### Extract to read:
She's literally the second most drawn character in the series after Naruto himself.  The quality to quantity ratio is absurd.


----------



## Platypus (Jan 28, 2015)

People are saying Danzo? Why? It's about being badly written, not about having a dislikable personality. Although the anime fillers antagonized Danzo a bit too much, but those are just fillers.

My pick would be Sakura, Sasuke or Obito. Not counting non-characters like Kaguya, comic relief characters or those with too little panel time.


----------



## samishige (Jan 28, 2015)

Can't choose between Kaguya and Sakura. Really can't. Even retconned Itachi and TonTon are much better than these two ladies.


----------



## Nathan Copeland (Feb 18, 2015)

Corvida said:


> It?s easy to drop the ball with stunts like this
> 
> 
> 
> ...



Karin is Pathetic


----------



## santanico (Feb 19, 2015)

Obito, his character disgusts me


----------



## Bishamon (Feb 19, 2015)

Still Karin


----------



## Raniero (Feb 19, 2015)

^Kanbaru <3 



starr said:


> Obito, his character disgusts me


Yes. 

why is this opinion not universal


----------



## Stan Lee (Feb 19, 2015)

1. Hagomoro 
2. Obito
3. Kaguya
4. Sakura
5. Part 2 Naruto


----------



## qazmko (Feb 19, 2015)

Kaguya and Karin


----------



## Shadow Abyss (Feb 19, 2015)

The only characters I actually came to the point of genuinely hating were Kaguya, Black Zetsu and Karin.

The first for being retcon personified, having no character and a combo of having all the powers of the ninja world but at the same time being way too incompetent to properly use them, to the point one could consider her Black Zetsu's puppet.
I also hate Karin for being a walking unfunny gag that seemed to be reading for character development once Sasuke discarded her, but quickly reverted back to the status quo with the most hollow "sorry" I've ever seen in fiction.
And then there is Black Zetsu, who is an interesting case because my hate for him actually comes in the same package as Kaguya's, he was never one of my favorites, but I feel he used to be at least a decent character before her introduction. But in the end his final characterization became just a pathetic momma's boy and considering how we've seen Madara creating him before, he is also a retcon personified.

Konohamaru also annoys me, but definitely not to the same extent as these three characters. There is a difference between just being annoying and being a product of awful writing, the later is what usually makes me hate a character.


----------



## Stan Lee (Feb 19, 2015)

Oh and Rin too. Fuck that bitch for her Obito wank.


----------



## Bishamon (Feb 19, 2015)

Raniero said:


> why is this opinion not universal



It's a tossup between Karin and Obito and anyone who thinks they're cool can suck my nardz


----------



## Rosi (Feb 19, 2015)

Gwynbleidd said:


> It's a tossup between Karin and Obito and anyone who thinks they're cool can suck my nardz



No thanks


----------



## NW (Feb 19, 2015)

It's always "the worst" something. Why can't we have a  "best character" thread? :ignoramus

That would be truly something considering there's so many shitty characters. :ignoramus


----------



## Ghoztly (Feb 22, 2015)

Guess it's time for my first character(s) bash on this forum, yay...where to start? So many shit characters, my hatred for them comes mostly from their reasoning for things. Let's get started shall we?

### Request 1:
Revise the stretch of the Naruto character thread from "Konohamaru also annoys" through "hate a character.", replacing "Konohamaru" with "Kiba".
### Request 2:
Carry the Naruto character thread on from its final sentence.
The lines that follow have nothing to do with the Naruto character thread.

### Excerpted data:
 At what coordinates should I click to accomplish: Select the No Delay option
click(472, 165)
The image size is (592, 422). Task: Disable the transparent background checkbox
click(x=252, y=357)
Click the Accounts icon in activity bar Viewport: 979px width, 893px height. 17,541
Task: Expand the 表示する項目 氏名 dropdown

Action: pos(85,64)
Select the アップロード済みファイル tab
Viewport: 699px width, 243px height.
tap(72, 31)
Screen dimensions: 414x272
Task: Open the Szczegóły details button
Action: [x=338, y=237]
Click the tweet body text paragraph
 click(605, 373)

### Task output 1:
Kiba also annoys me, but definitely not to the same extent as these three characters. There is a difference between just being annoying and being a product of awful writing, the later is what usually makes me hate a character.

### Task output 2:
Let's get the useless pile of fodder trash that everyone hates out of the way first, Sakura. Do I need to explain? The main heroine, most panel time, etc the bitch had like zero backstory she was just some regular girl. (which would have been awesome, but kishi didn't explain ANYTHING about her family or past besides /w Ino involved.)  Obsessed with a psychotic renegade hellbent on revenge, whom attempted to kill her multiple times by the way. The icing on the cake was at the end of the manga where all Sasuke had to say was sorry and he still got to smash? FUCK.OUTTA.HERE.

Obito typical whiny bitch his girlfriend died so he hates life and the world in general, because at 13 everyone knows what love is right? That girl would have been all over Kakashi's D anyways and we all know it, at 13 who the fuck knows anything of love? Jesus! 

Itachi was a great character, but since he was one of the only good characters Kishi had to wank him over and over again which came off as excessive, which in turn brought hate towards him, sad really...

Part 2 Naruto. He was okay up until the pain arc, then it went downhill and quick. I loved Naruto in part 1, he was great, likeable, then part 2 comes along and I cringe every time I see him. This is not including his lame array of terrible spammy jutsu's we are forced to endure over and over.

Part 1 Hinata she eventually became a decent character, but man she was hopeless before. My opinion changed later when she decided to attack Pain, but who didn't like that?

Part 2 Gaara just no...really, a little speech from Naruto and you go all good guy with no ill will towards anyone or anything? Straight up boring character, I forgot all his lines, his techniques were cool but fuck he was forgettable in part 2. Now, think back to part 1, now THAT Gaara was memorable. I am all for him becoming a better person, but man he was so stale.

I just realized this list was going to go on for ages, I really can only think of a few characters I didn't dislike, but it was enough to enjoy the manga, at least until the resurrect everyone and go to war with only two real people thing.

Oh, and fuck Kaguya, HARD.


----------



## BoneMoney (Feb 22, 2015)

Konohamaru, Yamato, and Sai.  They didn't really do anything for the story.


----------



## Revolution (Feb 23, 2015)

*Hagoromo, Itachi, Hiruzen, Kakashi, Obito.  
*
Basically every person who was portrayed as "*the collest guy*" but his actions only made things worse or is a flaming hypocrite.

All of these characters have that in common


----------



## Kael Hyun (Feb 23, 2015)

Sasuke and Hinata are the two that come to mind easily. Hinata because she's barely a character and Sasuke because all of this could have been avoided if he hadn't been a whiny little bitch.


----------



## bloodplzkthxlol (Feb 23, 2015)

Ghoztly said:


> Part 1 Hinata she eventually became a decent character, but man she was hopeless before. My opinion changed later when she decided to attack Pain,* but who didn't like that?*



number of people including me.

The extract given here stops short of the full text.